適用指針上、簡便法を適用できる小規模企業等とは、原則として従業員数300人未満の企業をいうとされています。もっとも、従業員数が300人以上であっても、年齢や勤務期間に偏りがあるなどの事情により、原則法による計算結果に一定の高い水準の信頼性が得られないと判断される場合には、簡便法によることができます。

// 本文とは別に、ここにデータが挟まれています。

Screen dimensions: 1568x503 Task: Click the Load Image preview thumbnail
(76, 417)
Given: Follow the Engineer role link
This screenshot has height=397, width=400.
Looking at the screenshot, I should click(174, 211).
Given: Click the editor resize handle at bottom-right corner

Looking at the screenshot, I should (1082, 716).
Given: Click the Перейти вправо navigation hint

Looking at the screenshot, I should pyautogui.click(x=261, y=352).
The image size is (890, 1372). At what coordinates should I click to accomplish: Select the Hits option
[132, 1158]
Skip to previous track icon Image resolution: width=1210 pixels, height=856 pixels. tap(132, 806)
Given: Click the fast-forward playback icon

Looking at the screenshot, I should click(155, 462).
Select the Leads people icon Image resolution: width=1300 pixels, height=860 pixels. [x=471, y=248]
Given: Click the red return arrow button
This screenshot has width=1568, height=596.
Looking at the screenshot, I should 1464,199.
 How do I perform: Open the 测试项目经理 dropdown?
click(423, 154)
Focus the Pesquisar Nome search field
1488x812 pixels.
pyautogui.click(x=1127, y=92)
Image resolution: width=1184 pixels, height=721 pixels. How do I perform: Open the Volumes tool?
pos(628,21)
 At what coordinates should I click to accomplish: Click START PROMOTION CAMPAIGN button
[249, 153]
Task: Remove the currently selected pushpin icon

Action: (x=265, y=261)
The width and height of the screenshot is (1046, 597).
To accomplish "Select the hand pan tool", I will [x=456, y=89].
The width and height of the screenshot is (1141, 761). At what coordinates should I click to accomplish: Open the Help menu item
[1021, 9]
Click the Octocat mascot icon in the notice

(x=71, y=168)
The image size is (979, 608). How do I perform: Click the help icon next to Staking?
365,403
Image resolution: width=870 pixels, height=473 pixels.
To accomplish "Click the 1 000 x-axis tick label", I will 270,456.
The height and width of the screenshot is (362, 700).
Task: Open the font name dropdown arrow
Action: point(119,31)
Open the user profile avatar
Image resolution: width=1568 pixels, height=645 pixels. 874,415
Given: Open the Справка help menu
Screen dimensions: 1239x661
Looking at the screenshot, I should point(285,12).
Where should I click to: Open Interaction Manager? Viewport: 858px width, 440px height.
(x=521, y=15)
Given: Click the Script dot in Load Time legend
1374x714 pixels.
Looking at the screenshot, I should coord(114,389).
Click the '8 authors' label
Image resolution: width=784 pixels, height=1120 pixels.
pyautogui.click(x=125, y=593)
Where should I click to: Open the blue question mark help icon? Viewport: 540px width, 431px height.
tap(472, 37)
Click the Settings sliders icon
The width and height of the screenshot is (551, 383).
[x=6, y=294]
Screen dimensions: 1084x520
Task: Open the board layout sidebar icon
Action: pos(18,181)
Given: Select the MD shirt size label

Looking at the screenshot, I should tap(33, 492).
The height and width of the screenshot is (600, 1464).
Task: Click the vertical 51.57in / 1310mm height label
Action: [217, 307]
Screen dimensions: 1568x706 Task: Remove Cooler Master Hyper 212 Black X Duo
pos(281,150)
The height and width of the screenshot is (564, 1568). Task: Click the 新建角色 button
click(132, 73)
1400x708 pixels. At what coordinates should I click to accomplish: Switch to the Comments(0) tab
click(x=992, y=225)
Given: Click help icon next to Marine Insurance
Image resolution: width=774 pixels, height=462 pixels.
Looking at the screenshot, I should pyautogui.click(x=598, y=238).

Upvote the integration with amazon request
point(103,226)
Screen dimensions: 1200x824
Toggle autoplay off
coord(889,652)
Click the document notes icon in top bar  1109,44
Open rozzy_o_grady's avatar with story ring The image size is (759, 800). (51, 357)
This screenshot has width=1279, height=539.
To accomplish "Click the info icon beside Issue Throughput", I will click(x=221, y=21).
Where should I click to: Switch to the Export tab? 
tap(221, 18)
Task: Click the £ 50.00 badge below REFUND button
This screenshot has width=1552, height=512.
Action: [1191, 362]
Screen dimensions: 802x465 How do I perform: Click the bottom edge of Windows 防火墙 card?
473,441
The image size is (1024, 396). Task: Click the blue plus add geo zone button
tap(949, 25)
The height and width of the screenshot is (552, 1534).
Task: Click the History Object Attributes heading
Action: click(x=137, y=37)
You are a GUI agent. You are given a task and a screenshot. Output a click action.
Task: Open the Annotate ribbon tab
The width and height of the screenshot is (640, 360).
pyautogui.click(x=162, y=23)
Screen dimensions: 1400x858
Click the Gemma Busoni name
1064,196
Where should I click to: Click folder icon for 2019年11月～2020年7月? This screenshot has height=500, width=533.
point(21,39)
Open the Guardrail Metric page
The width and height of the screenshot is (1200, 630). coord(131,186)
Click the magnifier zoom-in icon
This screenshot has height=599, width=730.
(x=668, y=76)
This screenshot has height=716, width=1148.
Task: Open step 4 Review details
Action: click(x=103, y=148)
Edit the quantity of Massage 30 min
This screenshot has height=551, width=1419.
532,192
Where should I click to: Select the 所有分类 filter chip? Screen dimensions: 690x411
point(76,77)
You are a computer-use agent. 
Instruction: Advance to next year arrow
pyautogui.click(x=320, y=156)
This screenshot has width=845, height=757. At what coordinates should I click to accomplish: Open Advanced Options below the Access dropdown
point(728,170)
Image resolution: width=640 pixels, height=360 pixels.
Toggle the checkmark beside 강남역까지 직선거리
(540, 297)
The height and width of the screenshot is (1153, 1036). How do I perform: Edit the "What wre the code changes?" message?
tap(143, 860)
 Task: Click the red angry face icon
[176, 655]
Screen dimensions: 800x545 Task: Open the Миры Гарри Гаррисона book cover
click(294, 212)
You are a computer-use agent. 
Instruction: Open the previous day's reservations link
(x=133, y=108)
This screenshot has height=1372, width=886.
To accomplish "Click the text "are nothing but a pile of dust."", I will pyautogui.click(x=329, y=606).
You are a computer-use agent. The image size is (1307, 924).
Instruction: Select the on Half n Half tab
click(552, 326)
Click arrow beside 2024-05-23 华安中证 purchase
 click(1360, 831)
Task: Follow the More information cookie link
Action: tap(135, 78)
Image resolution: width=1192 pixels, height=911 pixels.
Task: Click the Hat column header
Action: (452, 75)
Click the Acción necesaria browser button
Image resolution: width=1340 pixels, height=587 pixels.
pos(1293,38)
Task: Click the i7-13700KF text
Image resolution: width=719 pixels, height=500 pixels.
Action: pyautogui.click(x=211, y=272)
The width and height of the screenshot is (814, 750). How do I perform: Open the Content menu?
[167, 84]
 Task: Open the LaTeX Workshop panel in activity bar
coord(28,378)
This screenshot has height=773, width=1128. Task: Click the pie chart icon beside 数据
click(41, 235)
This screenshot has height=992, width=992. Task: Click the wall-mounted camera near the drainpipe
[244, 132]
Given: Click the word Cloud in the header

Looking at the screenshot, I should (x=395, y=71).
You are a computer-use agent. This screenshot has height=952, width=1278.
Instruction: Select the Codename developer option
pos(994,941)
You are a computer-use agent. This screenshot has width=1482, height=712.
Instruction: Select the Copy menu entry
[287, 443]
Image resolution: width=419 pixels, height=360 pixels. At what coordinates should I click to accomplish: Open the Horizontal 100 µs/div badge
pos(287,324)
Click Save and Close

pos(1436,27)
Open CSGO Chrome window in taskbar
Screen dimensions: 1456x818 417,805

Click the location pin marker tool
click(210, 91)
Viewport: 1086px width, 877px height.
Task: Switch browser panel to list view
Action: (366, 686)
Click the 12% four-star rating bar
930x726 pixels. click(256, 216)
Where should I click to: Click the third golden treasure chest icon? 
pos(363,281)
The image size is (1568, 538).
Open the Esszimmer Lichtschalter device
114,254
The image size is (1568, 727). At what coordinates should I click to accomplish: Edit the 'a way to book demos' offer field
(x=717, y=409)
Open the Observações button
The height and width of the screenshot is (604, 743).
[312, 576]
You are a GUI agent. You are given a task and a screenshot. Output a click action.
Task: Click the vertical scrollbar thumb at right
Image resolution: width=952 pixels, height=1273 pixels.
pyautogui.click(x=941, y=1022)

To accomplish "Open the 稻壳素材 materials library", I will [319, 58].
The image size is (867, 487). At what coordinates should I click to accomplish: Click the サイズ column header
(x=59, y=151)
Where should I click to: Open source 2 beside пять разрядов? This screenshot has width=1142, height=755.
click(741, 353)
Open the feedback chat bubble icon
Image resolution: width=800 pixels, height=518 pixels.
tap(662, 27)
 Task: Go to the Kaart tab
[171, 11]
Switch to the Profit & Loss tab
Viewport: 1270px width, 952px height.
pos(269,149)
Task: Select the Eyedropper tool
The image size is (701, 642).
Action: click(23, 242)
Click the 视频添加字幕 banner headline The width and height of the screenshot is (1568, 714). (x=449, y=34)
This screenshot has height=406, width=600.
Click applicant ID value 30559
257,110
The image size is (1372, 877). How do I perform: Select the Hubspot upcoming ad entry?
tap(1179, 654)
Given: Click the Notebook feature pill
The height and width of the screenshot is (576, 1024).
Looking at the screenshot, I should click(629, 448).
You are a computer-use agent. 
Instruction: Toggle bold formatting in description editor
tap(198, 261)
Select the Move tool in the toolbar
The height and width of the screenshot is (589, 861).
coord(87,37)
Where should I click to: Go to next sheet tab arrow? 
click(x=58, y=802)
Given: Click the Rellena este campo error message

さらに、ここでいう従業員数は退職給付債務の計算対象となる従業員数を意味し、複数の退職給付制度を有する事業主では制度ごとに判断します。従業員数は毎期変動するため、一定期間の従業員規模の予測を踏まえて決定する必要があります。
出典:企業会計基準委員会|企業会計基準適用指針第25号 退職給付に関する会計基準の適用指針

この定めを踏まえると、実務上は次の確認が必要になります。

確認項目実務上の見方
従業員数会社全体ではなく、退職給付債務の計算対象となる制度ごとの従業員数を確認する
制度ごとの判定退職一時金制度、企業年金制度、子会社制度を混同しない
年齢・勤務期間の偏り従業員数が多くても、母集団が偏っており数理計算の信頼性が低い場合を検討する
重要性金額的重要性が乏しいか、グループ連結上も重要性が乏しいかを確認する
将来の従業員規模IPO、M&A、人員拡大、制度統合により、近い将来300人以上となる可能性を確認する
継続適用毎期、都合よく原則法と簡便法を行き来していないかを確認する

上場企業やIPO準備企業では、個社単体では小規模であっても、連結グループ全体では退職給付残高が重要となることがあります。

子会社ごとに簡便法を適用する場合でも、連結財務諸表の表示・注記・監査対応に耐える水準で、制度ごとの判断根拠を残しておく必要があります。

簡便法は「計算を省略する処理」ではない

簡便法は、退職給付債務を全く測定しない処理ではありません。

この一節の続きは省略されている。